**What this task involves:**
Retype the lines below exactly, but only those from the line that has "Viewport: 757px width, 426px" through the line that has "Viewport: 395px width, 308px height.". Omit every picture.

**Material for the task:**
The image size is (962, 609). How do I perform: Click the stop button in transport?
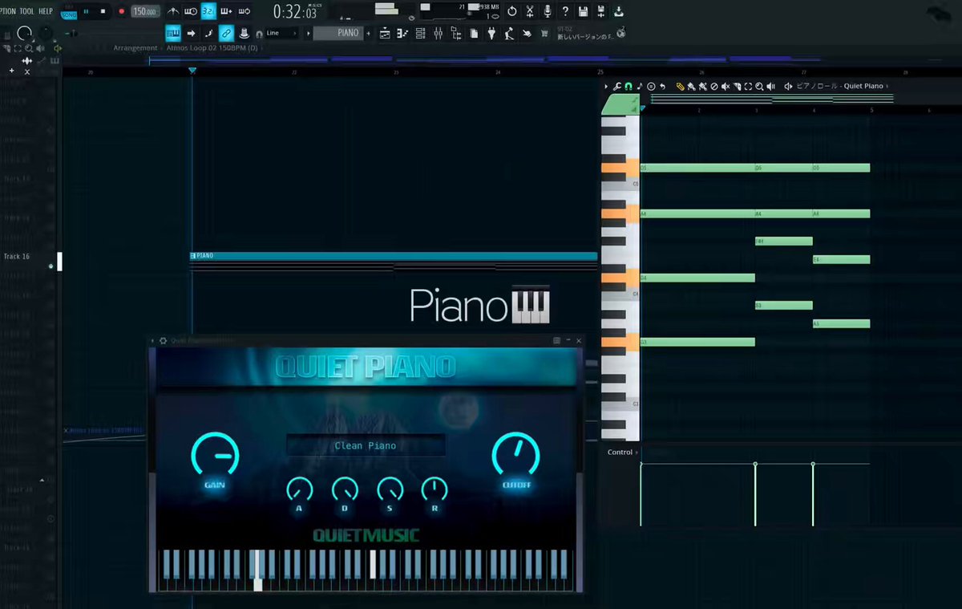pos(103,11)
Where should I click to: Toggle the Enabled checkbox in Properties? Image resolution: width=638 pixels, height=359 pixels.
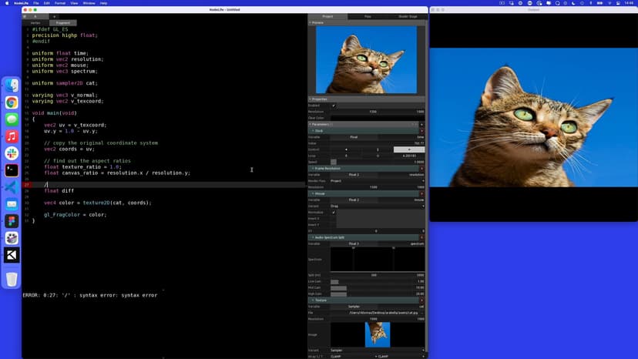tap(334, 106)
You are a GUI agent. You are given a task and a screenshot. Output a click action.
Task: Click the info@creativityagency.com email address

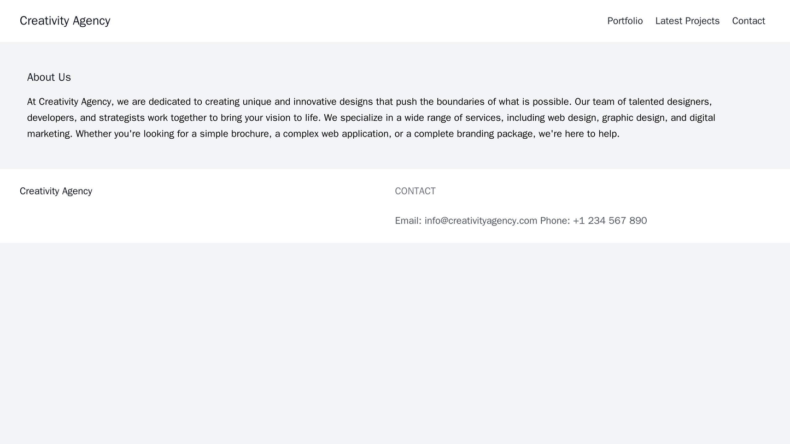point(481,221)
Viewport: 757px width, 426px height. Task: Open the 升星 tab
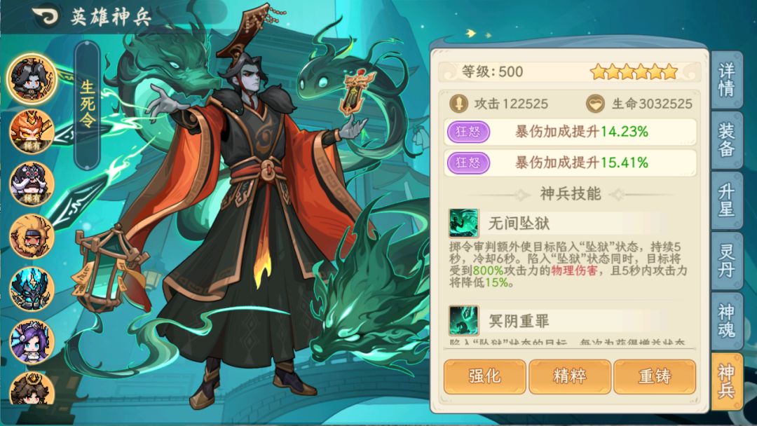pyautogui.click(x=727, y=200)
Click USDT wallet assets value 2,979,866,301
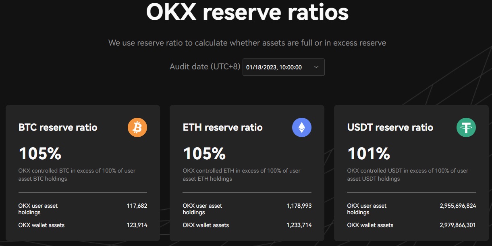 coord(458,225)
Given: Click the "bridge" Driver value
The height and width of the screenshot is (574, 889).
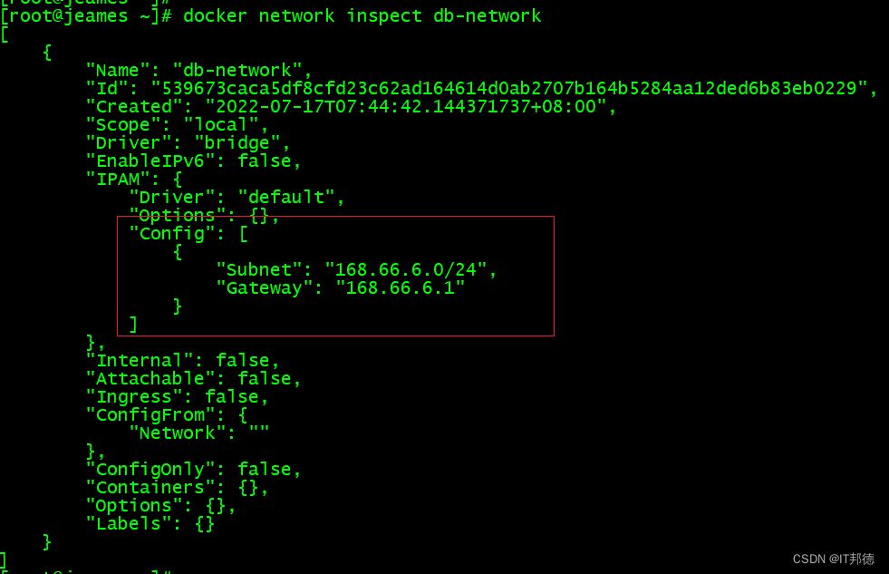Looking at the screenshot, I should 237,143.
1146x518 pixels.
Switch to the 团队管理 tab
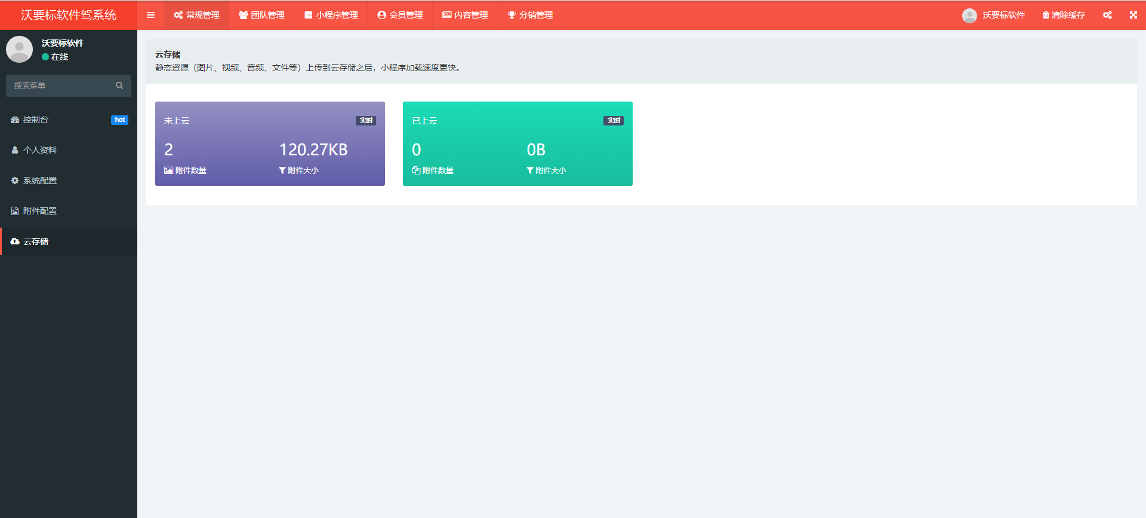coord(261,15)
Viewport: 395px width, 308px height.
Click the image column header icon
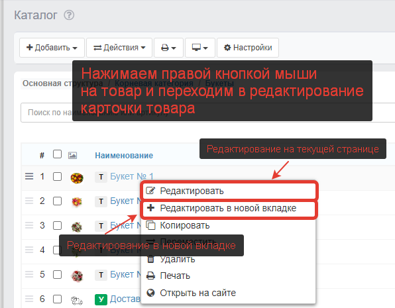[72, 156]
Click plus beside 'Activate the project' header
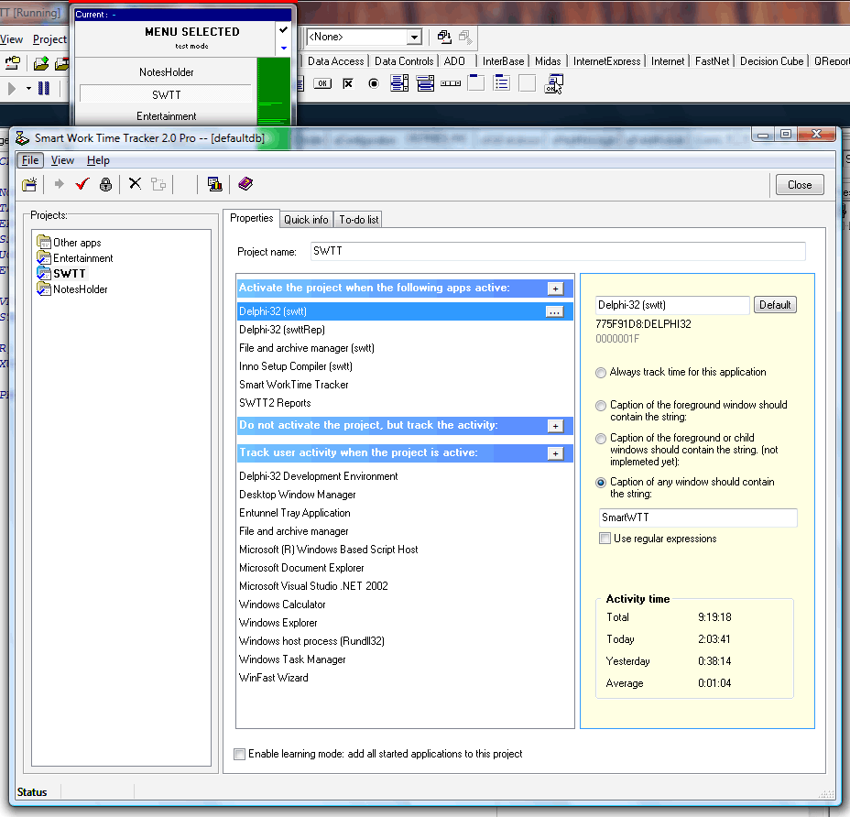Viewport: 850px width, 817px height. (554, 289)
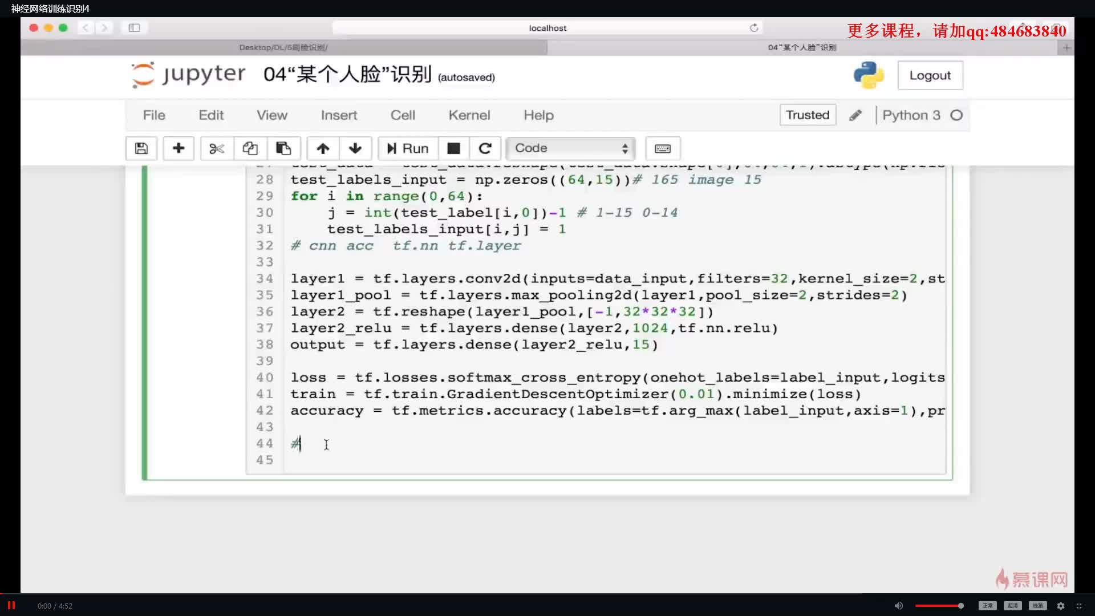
* * *
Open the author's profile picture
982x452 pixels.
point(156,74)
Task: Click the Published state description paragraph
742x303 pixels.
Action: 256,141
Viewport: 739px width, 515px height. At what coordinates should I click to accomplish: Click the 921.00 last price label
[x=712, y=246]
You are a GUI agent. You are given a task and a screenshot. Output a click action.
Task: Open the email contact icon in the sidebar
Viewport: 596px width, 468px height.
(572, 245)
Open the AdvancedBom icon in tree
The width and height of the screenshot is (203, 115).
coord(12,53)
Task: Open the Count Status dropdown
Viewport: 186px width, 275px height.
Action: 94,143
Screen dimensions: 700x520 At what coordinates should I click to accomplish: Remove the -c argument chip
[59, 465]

**Problem solution:**
Viewport: 757px width, 426px height. Task: Open the 升星 tab
pyautogui.click(x=727, y=200)
Click USDT wallet assets value 2,979,866,301
 coord(458,225)
Given: Click the "bridge" Driver value
The height and width of the screenshot is (574, 889).
Looking at the screenshot, I should 237,143.
1146x518 pixels.
Switch to the 团队管理 tab
coord(261,15)
Viewport: 395px width, 308px height.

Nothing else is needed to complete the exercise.